Text segment =
And it turns out that 5811 Julian is at the corner of Julian and Bolton—and that the house is literally three doors down (sorry) from another of those houses where someone I knew from college used to live. I grew up way the hell out near 10th and Post, where nothing remotely interesting has ever taken place. But all of these people I used to hang out with in college grew up in Irvington, including the girl who used to live on Bolton, three doors down (sorry again) from the lot that used to be owned by a fellow who is now thought of as America’s first serial killer. The website Holmes in Irvington, the one maintained by the people who live on the lot, indicates that as of March 2011, they were thinking of selling their house and moving on. I don’t know if I could sell my own house and move into that one—nor that it would be good idea to try, especially considering the roughly ten grand we’ve dropped on fixing up the house we currently live in—but man, does the idea of living on haunted land strike a chord with the overactive imagination that led me down the path of letters.

Material =
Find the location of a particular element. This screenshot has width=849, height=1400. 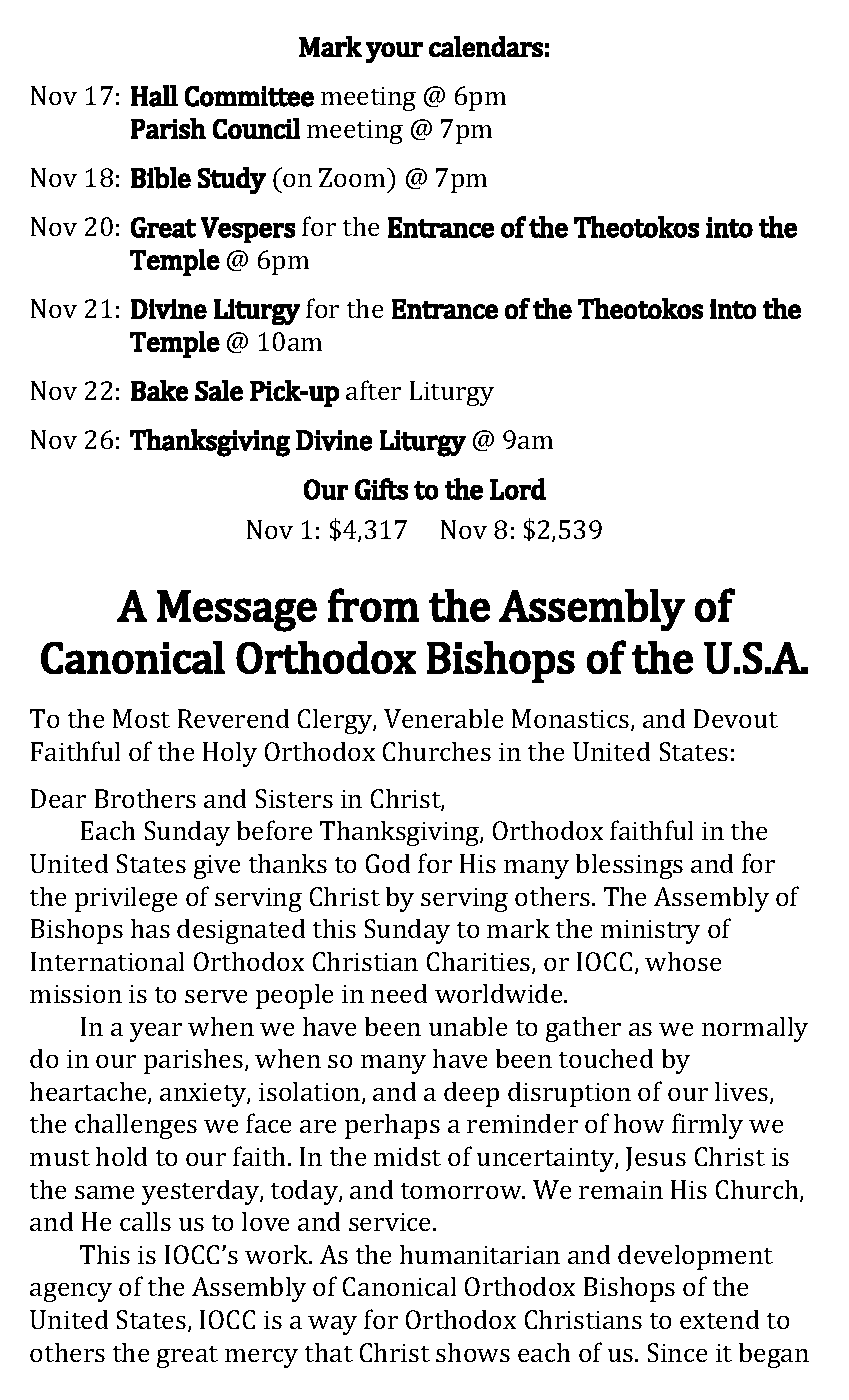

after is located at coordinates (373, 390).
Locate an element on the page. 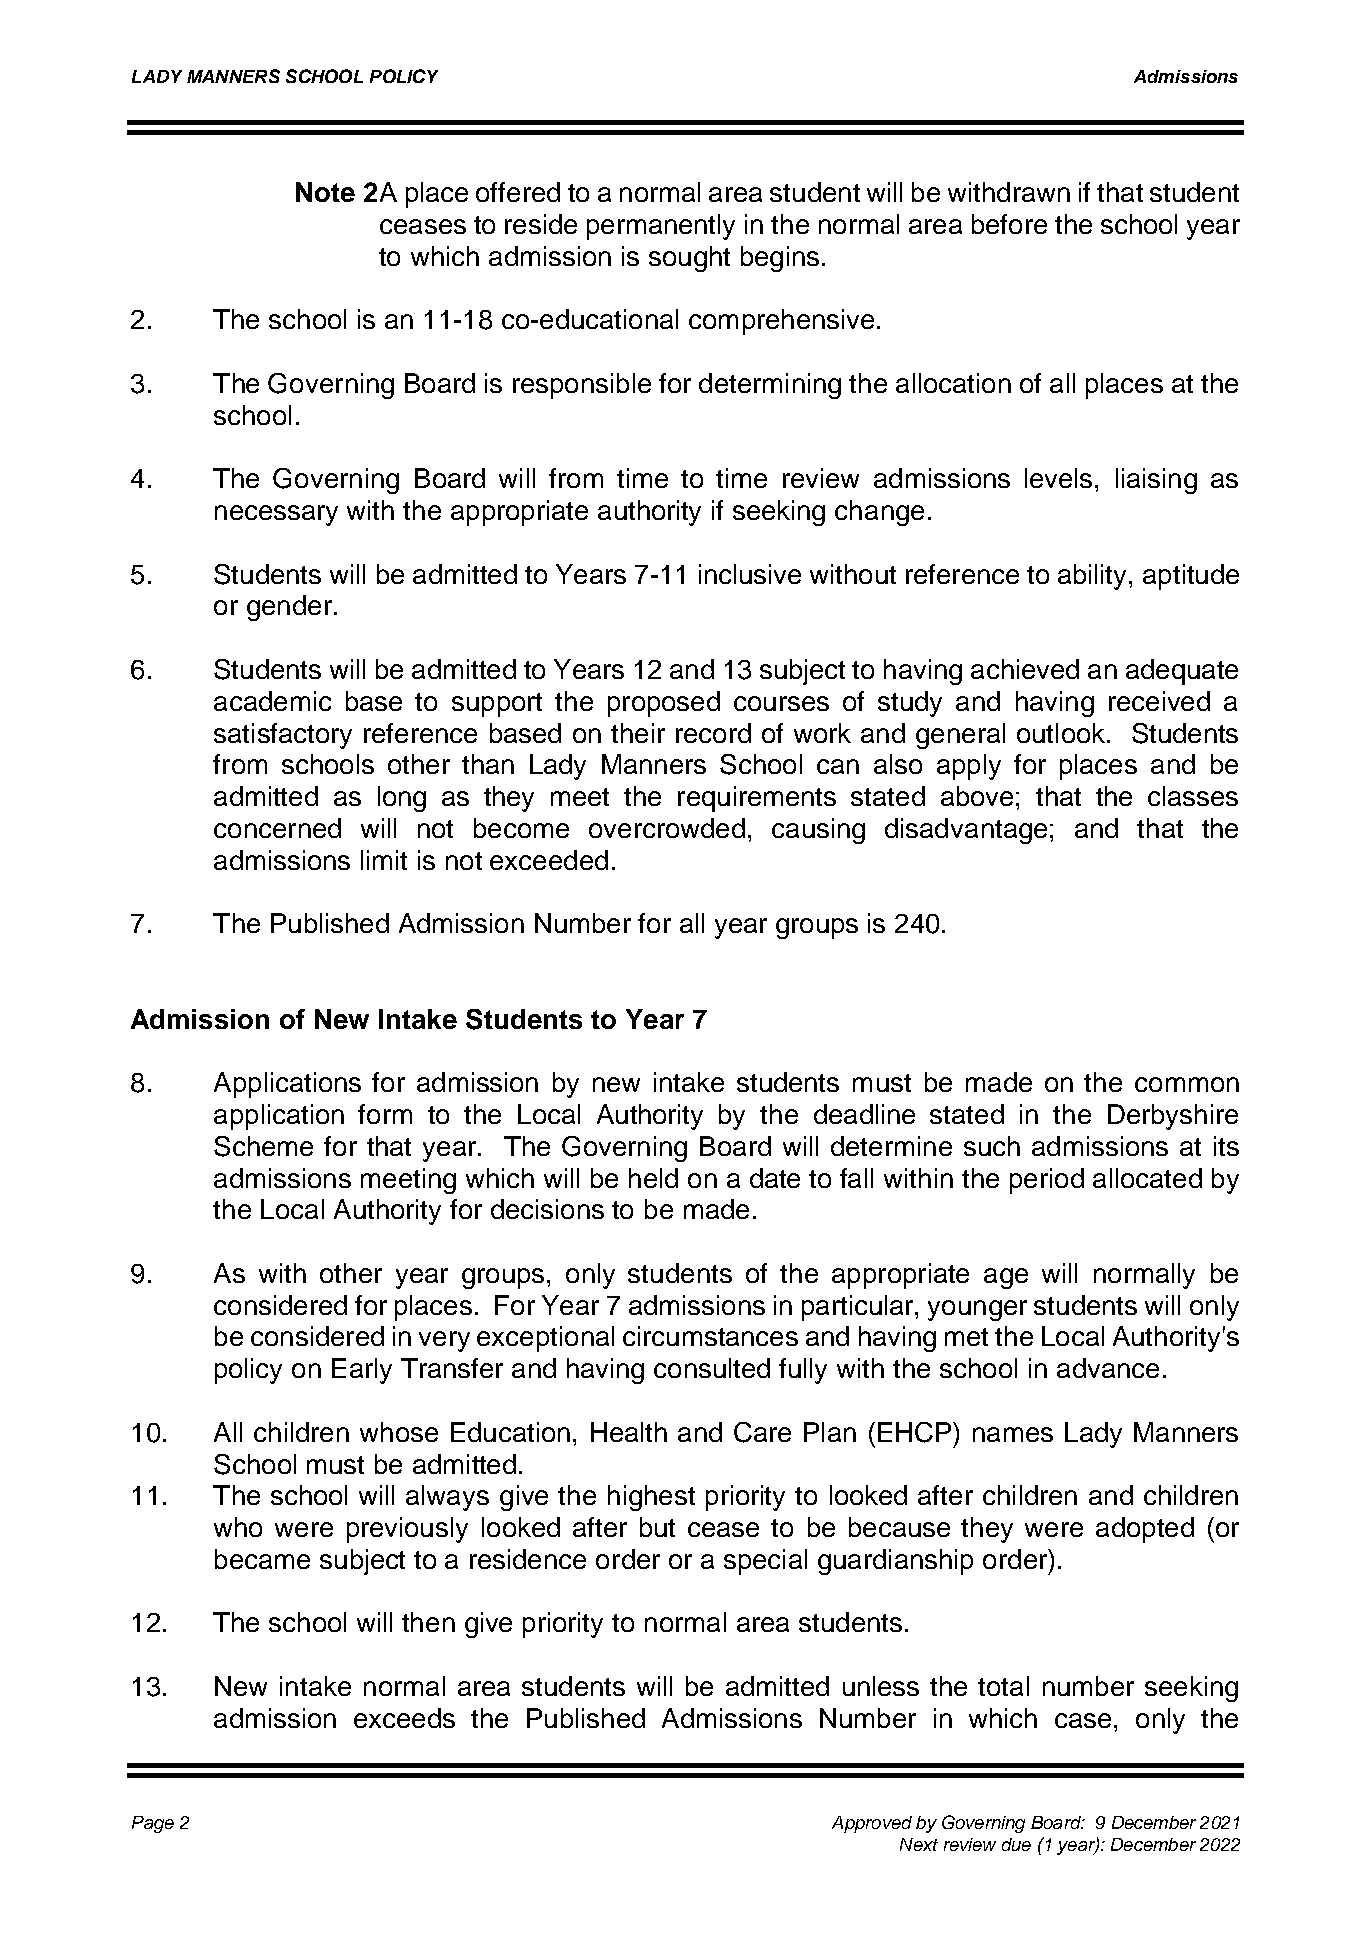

Job = Write the next part of the passage about the haunted lot in Irvington, picking up right after its last sentence. The material has nothing to do with what follows, so leave it aside.

Task output =
And wouldn’t you know that this story has an epilogue? The day after election day last week was very windy, and it got progressively colder as the day went on; and by the time I was ready to go out on my usual Wednesday walk with Jackson, it was not only windy and cold, but also a little bit rainy—not really rainy, but that fine sort of mist doesn’t give you enough cause to open your umbrella, but winds up getting you wet, eventually, anyway. It was an unpleasant day to be out in the world, at least with people who aren’t hardy enough to stand up very well to such things. Four-year-olds are not very hardy when it comes to cold, wet, windy weather; but I was too much in the mindset for a walk, even if it was going to have be a short one—and that’s what it wound up being, just a quick jaunt out to the coffee shop and then an even quicker nip past that Holmes house/lot one more time.
Nothing at all creative came to me that second time I walked past it, but I had had an idea for the title of my NaNoWriMo project the day before, after we had walked by it and I had started thinking about how close it was to a house I had actually been inside of once or twice before (and maybe that my wife had too, since she was good friends with the person who used to live there when they were in high school together), and about all of the other things in Irvington that are either haunted or are reputed to be. The unexpected Tuesday walk wasn’t just a good walk for a Tuesday, it was a good walk, period; and I had almost passed on it, because we never go for walks on Tuesdays.
Next: An actual post about how National Novel Writing Month is going for me this year, and hopefully some pictures of Jackson. I got the big idea to separate all of the Jackson pictures from the non-Jackson pictures, and then label and categorize the non-Jackson pictures, mostly so I have an idea of what Irvington things I have photographed, so that I can go back and look at those things for reference, if I need to.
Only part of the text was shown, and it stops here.